**To do**
Please retype the data in full, exactly as given.

== Exercise data

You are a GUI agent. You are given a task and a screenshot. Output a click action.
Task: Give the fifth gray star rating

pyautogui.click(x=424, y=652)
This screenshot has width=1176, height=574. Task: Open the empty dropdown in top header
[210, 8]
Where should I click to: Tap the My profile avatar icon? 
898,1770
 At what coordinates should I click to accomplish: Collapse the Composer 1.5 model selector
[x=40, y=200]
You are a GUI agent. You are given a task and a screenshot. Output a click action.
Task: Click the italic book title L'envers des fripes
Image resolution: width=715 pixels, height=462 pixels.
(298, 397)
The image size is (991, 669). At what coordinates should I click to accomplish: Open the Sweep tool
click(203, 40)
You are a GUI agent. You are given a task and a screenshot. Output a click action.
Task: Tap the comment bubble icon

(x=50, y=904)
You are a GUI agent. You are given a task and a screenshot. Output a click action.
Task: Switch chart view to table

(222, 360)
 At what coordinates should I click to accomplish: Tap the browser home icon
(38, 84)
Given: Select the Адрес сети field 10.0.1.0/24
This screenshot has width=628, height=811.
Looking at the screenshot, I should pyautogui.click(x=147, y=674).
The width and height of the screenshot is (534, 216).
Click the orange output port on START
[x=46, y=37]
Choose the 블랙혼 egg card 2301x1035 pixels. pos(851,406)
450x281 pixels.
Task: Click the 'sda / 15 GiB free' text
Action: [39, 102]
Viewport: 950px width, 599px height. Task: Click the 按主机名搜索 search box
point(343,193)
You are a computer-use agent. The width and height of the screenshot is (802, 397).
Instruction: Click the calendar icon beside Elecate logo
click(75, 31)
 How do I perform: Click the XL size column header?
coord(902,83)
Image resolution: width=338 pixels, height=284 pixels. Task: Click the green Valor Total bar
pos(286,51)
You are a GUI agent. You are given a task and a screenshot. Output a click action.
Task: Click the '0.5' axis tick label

====

**Output**
You are a GUI agent. You are given a task and a screenshot. Output a click action.
Task: Give the fifth gray star rating

pyautogui.click(x=424, y=652)
This screenshot has width=1176, height=574. Task: Open the empty dropdown in top header
[210, 8]
Where should I click to: Tap the My profile avatar icon? 
898,1770
 At what coordinates should I click to accomplish: Collapse the Composer 1.5 model selector
[x=40, y=200]
You are a GUI agent. You are given a task and a screenshot. Output a click action.
Task: Click the italic book title L'envers des fripes
Image resolution: width=715 pixels, height=462 pixels.
(298, 397)
The image size is (991, 669). At what coordinates should I click to accomplish: Open the Sweep tool
click(203, 40)
You are a GUI agent. You are given a task and a screenshot. Output a click action.
Task: Tap the comment bubble icon

(x=50, y=904)
You are a GUI agent. You are given a task and a screenshot. Output a click action.
Task: Switch chart view to table

(222, 360)
 At what coordinates should I click to accomplish: Tap the browser home icon
(38, 84)
Given: Select the Адрес сети field 10.0.1.0/24
This screenshot has width=628, height=811.
Looking at the screenshot, I should pyautogui.click(x=147, y=674).
The width and height of the screenshot is (534, 216).
Click the orange output port on START
[x=46, y=37]
Choose the 블랙혼 egg card 2301x1035 pixels. pos(851,406)
450x281 pixels.
Task: Click the 'sda / 15 GiB free' text
Action: [39, 102]
Viewport: 950px width, 599px height. Task: Click the 按主机名搜索 search box
point(343,193)
You are a computer-use agent. The width and height of the screenshot is (802, 397).
Instruction: Click the calendar icon beside Elecate logo
click(75, 31)
 How do I perform: Click the XL size column header?
coord(902,83)
Image resolution: width=338 pixels, height=284 pixels. Task: Click the green Valor Total bar
pos(286,51)
You are a GUI agent. You are given a task and a screenshot. Output a click action.
Task: Click the '0.5' axis tick label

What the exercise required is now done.